RESENTIDO
17 de Mayo. Una noche fría; costaba respirar. Las calles, como en un escenario apocalíptico, se encontraban desiertas. Ni un alma deambulaba, con excepción de algún perro famélico o alguna patrulla policial. Quien se asomara por su ventana se encontraría con una realidad desconfortante, con una naturaleza ajena y hostil, un mundo verdaderamente inhabitable, y reinante soledad.
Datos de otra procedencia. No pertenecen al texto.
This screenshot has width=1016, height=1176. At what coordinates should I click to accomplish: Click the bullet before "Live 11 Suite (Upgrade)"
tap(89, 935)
La mayoría cerraba las cortinas para volverse a su cena, su serie de televisión, o su conversación con familiares. Se distanciaban de aquel mundo perturbador. Huían de la hostilidad, pero esto ya consistía de algo cotidiano. Una comodidad que siempre había sido garantía.
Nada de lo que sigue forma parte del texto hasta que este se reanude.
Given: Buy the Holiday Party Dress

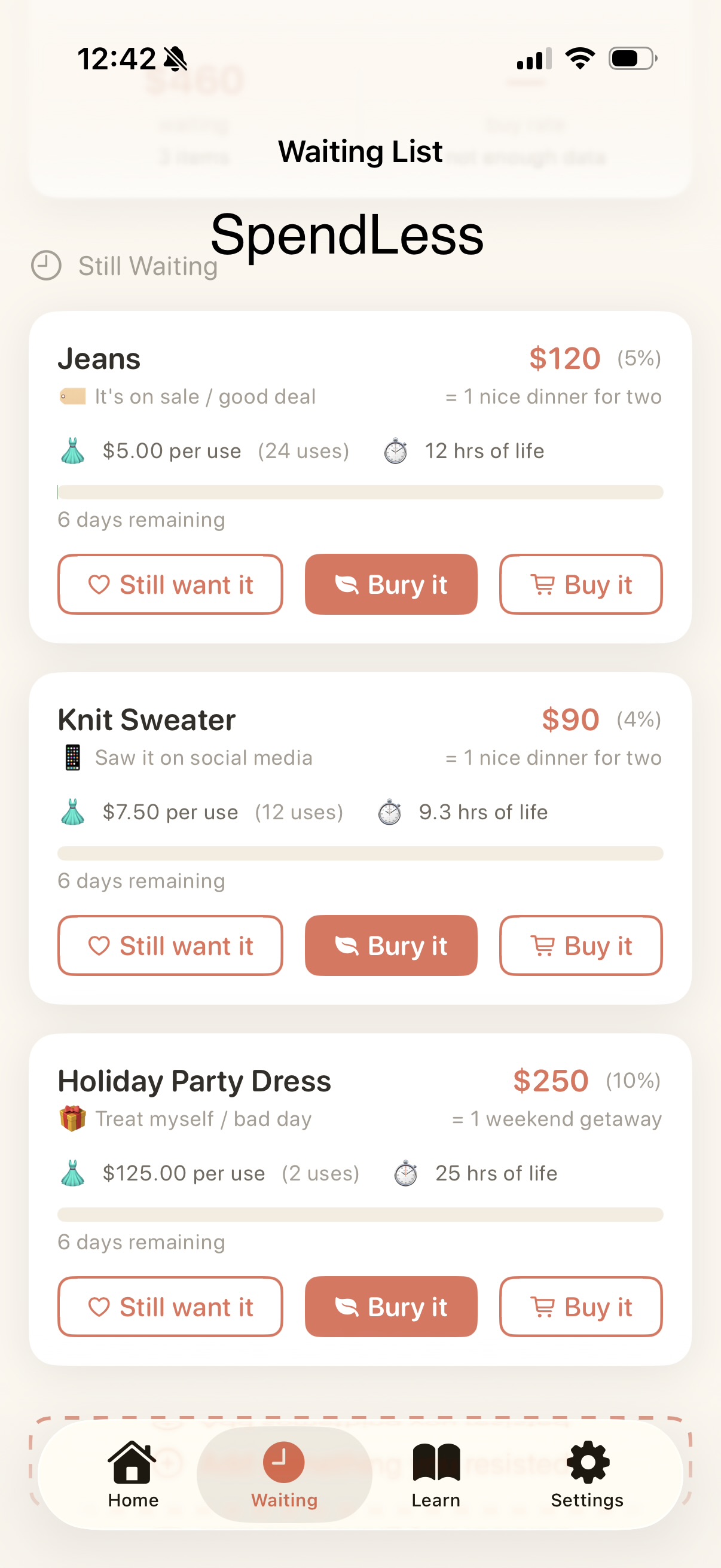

Ernesto no tenía a dónde huir. Sin hogar al que volver, sin cama en la que dormir, se encontraba envuelto en frazadas y aún así tiritando. Ni su larga barba le proporcionaba calor. Hacía unas horas un buen samaritano le había comprado un café cuyo vaso de plástico aún guardaba, más por el buen recuerdo que por utilidad. No sólo la buena acción le resultó reconfortante, pues eso en sí mismo no significaba nada. Personas con total indiferencia, incluso asco, podían realizar “buenas” acciones hacia gente en su situación, no por respeto hacia su dignidad, ni siquiera por lástima, pero para sentir que en sus inútiles vidas podían justificar sus creencias sobre ser una buena persona y ofrecer algo de valor. Ernesto jamás se quejaría de recibir ayuda, pero conocer sus motivos egoístas, ser utilizado como una herramienta para reparar la dañada autoestima moral de aquellas “almas caritativas” conseguía hacerlo sentir aún más aislado, aún mas solo y abandonado en calles repletas de personas que sólo lo quieren ver desaparecer.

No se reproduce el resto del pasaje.